When your work is something you feel passionate about, and you have a vision for the future, and a plan that you carry into action, you’re bound to succeed. Also important is being known in your community as someone who’s hard working, honest, ethical, with no hidden agendas other than giving your best to what you’ve set out to accomplish.
7. How is your life different today from how you imagined it would be when you were still in school?
When I was still in high school, I envisioned myself as either a teacher, a nun, or a flight attendant. When I was in college, I envisioned myself as a really good teacher. I did not, at that time, anticipate founding and owning a company that would eventually take me around the world as a Business futurist, nor did I envision myself as Executive Director of a Children’s Museum.
8. What do you think is the greatest challenge facing women in business in the next five years?
The greatest challenge facing women in business in the next five years will probably continue to be what it has been for me: learning to be accepted, respected and valued as a strong woman, and being paid commensurate with their abilities, regardless of gender.
9. What are the core values that have been essential to your success?
The core values essential to my success have been: a strong love of & for my community; a love of children and the important role they will play in the future; a knowledge of the importance of education that involves the participants in the process; the belief that focusing honestly and with integrity on what needs to be done at the present while balancing multiple responsibilities for the present and planning for the future.
10. Job responsibilities:
Overseeing the operations of a 5 story children’s museum, with 6,000 square feet per floor, which includes administration / staff / finance management / exhibits / educational coordinator / membership / fund raising / marketing / public relations / grant writing.
11. What is the most difficult aspect of your job?
The most difficult aspect of my job is wearing too many hats at the present time, and not having enough finances at the present time to have enough staff to help ease my load.
12. What is your most enjoyable aspect of your job?
The most enjoyable aspect of my job is seeing the smiles of excitement on the faces of the youngsters who visit the museum, and seeing the smiles of joy on the faces of the parents / teachers / child caretakers / chaperones / grandparents who accompany them.
13. What are the 3 most memorable highlights of your career?
The three most memorable highlights of my career are 1.) coming into contact with so many people whose lives I touched during my high school and college teachings; 2.) the interaction with so many people nationwide and worldwide during my travels as a business consultant and marketing futurist; 3.) the adoption of the Children’s Museum in 2002 by NASA and the Office of Science (through the influence of a friend I bused tables in a restaurant with as a teenager, Congressman Sherry Boehlert.
14. What was your best career decision?
My best career decision was deciding as Chairman of the Board of Directors of The Children’s Museum that we wouldn’t sell the historic building we’re housed in, but would instead roll up our sleeves and pay off the debt to continue offering the community and our tourists an enjoyably educational environment to visit.

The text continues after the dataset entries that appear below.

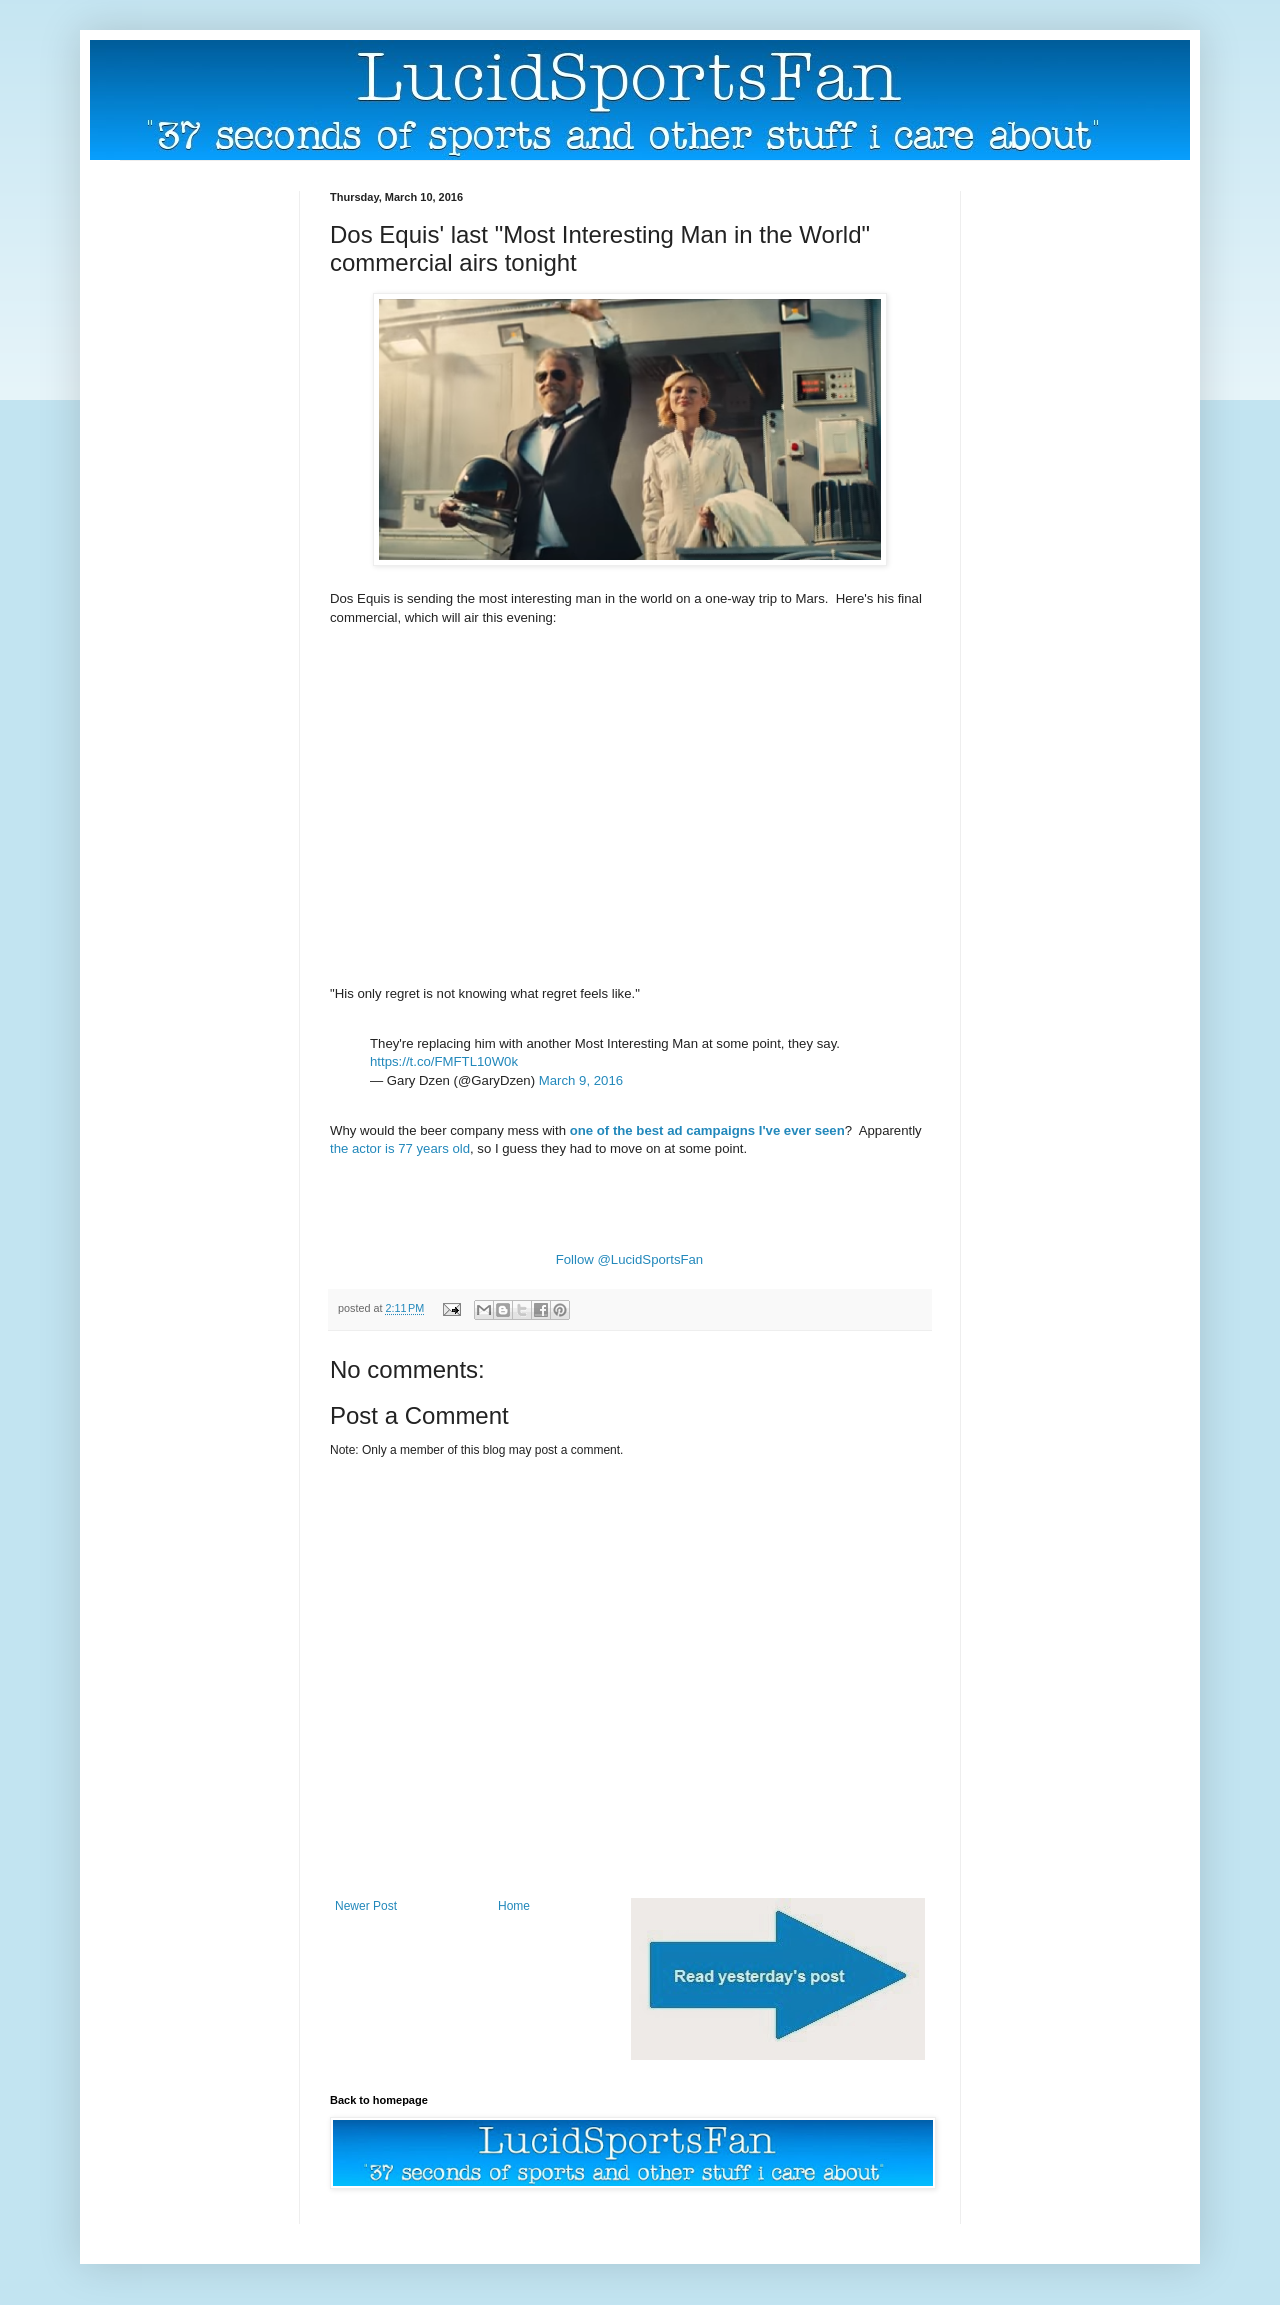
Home (514, 1906)
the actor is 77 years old (400, 1148)
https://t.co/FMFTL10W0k (444, 1061)
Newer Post (366, 1906)
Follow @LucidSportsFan (630, 1259)
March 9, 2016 (581, 1080)
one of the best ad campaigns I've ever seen (707, 1130)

15. What was your first childhood job?
My first childhood job was picking potatoes and strawberries on a neighboring farm, followed by being a bus girl at Trinkaus Manor, a reknowned local restaurant.
16. Three adjectives that best describe you?

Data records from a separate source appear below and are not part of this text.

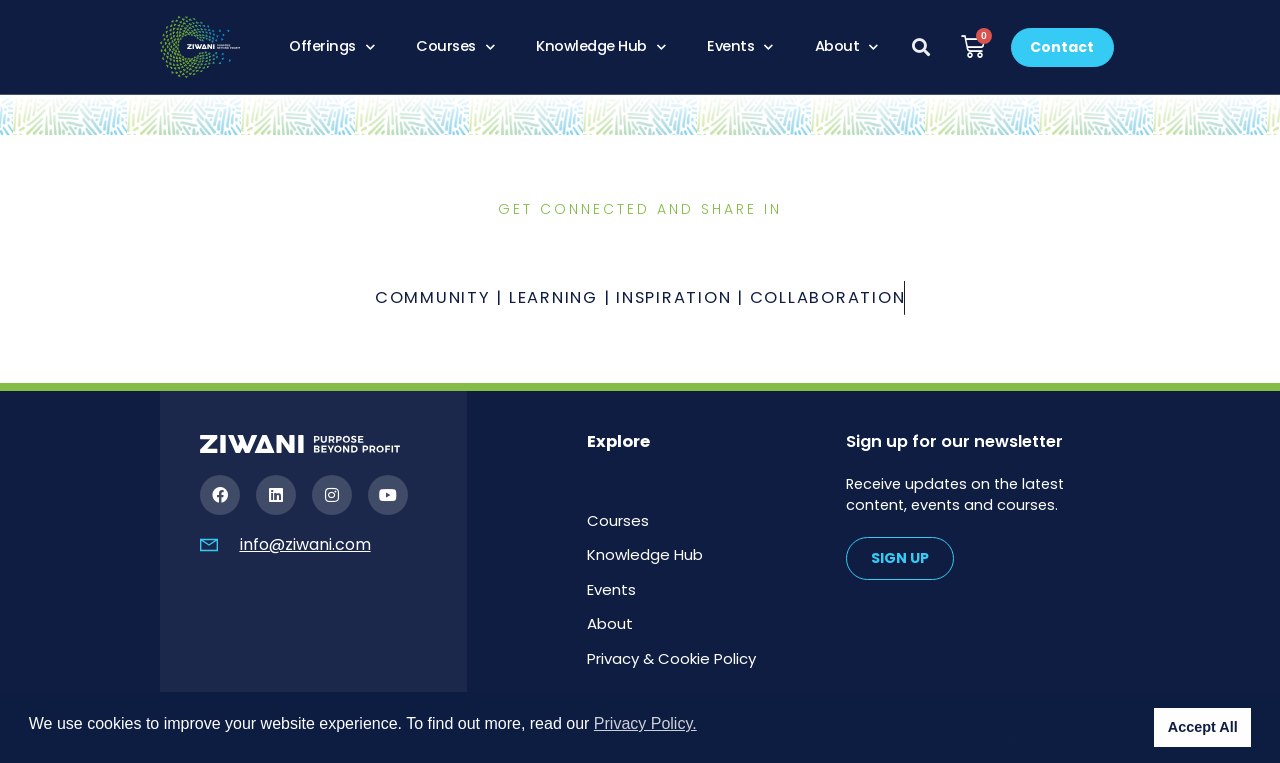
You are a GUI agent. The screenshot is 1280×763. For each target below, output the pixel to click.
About (846, 47)
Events (740, 47)
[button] (921, 47)
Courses (455, 47)
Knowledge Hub (600, 47)
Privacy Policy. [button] (645, 723)
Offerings (331, 47)
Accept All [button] (1203, 727)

The three adjectives that probably best describe me are: hard working, dedicated, and loyal.
17. What Town did you grow up in?
I grew up in the beautiful village of Clinton, NY, on a farm three miles outside the village.
18. What community organization are you most passionate about?
I am most passionate about two community organizations: The Children’s Museum and Rotary International, the largest service organization in the world.
19. If a movie were made about your life, what would it be called and who would play you?
Great question! If a movie were made of my life, it might be called “One Woman’s Journey: from the farm to the future” and the actor playing me might be Meryl Streep.